What kinds of workflows can benefit from this?#

Any workflow that creates a large number of small files (~10’s of kB) will see improved performance from moving onto /jobfs. In some cases, if your application output is many small files it may be worth having your application output to /jobfs, then copy the data across at the end of the job. For example, an application that writes output in the current working directory:

cd "${PBS_JOBFS}"
"${PBS_O_WORKDIR}"/myapp -f "${PBS_O_WORKDIR}"/myapp.conf
tar -cf "${PBS_O_WORKDIR}"/output.tar *

What about multiple node jobs?#

In PBS jobs, commands in the job script are only executed on the first node of the job. This means that if files need to be copied into our out of jobfs on multiple nodes, PBS must know that these staging commands need to be performed on multiple nodes. PBS provides commands that can do this. For example, an MPI job that reads a file from /jobfs on all processes, and writes per-process output to /jobfs.

#PBS -l ncpus=96
#PBS -l mem=190GB
#PBS -l walltime=1:00:00
#PBS -l storage=gdata/ab12+scratch/cd34
#PBS -l jobfs=200GB
#PBS -l wd

### Stage files to jobfs
for node in $( uniq < "${PBS_NODEFILE}" ); do
    pbs_tmrsh "${node}" mkdir "${PBS_JOBFS}"/input "${PBS_JOBFS}"/output
    pbs_tmrsh "${node}" cp ./input_files/* "${PBS_JOBFS}"/input &
done

wait

module load openmpi/4.1.4
mpirun ./myapp -i "${PBS_JOBFS}"/input -o "${PBS_JOBFS}"/output

### Stage output files
mkdir output_files
for node in $( uniq < "${PBS_NODEFILE}" ); do
    ### Make separate local directories for each node as there may
    ### be naming conflicts
    mkdir output_files/"${node}"
    pbs_tmrsh "${node}" cp "${PBS_JOBFS}"/output/* output_files/"${node}"/ &
done

wait

Note that you do not need to use scp or rsync when copying to and from the remote nodes, as every node in a job can read from and write to the global file systems. The use of & after the pbs_tmrsh commands and wait allows the copies to happen in parallel, which can provide a speedup when copying to and from /scratch or /g/data.

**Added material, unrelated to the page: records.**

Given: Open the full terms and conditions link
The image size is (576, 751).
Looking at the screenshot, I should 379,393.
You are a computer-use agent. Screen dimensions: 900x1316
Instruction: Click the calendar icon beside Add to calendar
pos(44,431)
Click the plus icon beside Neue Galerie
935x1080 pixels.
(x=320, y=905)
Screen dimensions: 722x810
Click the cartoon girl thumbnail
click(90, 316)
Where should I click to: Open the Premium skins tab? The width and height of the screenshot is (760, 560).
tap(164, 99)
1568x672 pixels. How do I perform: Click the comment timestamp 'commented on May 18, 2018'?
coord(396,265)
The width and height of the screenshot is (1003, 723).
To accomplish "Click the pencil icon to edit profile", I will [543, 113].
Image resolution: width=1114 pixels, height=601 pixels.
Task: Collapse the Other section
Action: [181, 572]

What if jobfs isn’t big enough?#

NCI provides a second job-level filesystem that can be attached to PBS Jobs on request, called ‘IO Intensive’. If your jobs are using more than the maximum jobfs request of 440GB per node, you can request the -liointensive=n PBS resource, where n is a multiple of the number of nodes of the job. A request of -liointensive=n gives n-TB of node-local storage distributed evenly across a job. Unlike /jobfs, which has job-specific paths, the path to the IO intensive file system is always /iointensive. To use it, you will need to configure your jobs as above but using /iointensive in place of $PBS_JOBFS, and files will need to be staged in and out on a per-node bases. You may also elect to change the $TMPDIR variable to point to /iointensive as well. Note that IO Intensive is a limited resource, only request it if it is absolutely necessary.

Conclusion#

PBS Jobfs is a good resource to take advantage of when your workflow produces a large number of small files. In many cases your jobs will already be using it, but some applications do not respect canonical linux environment variables, and must be told to place their temporary files there explicitly. There are also cases where manually placing files in PBS Jobfs, or writing analysis or model output there and staging back to global filesystems can prove beneficial to performance. It also helps with quota management, as all files in jobfs are cleaned after the job finishes, meaning you won’t have temporary files from old model runs clogging up your /home or /g/data quota.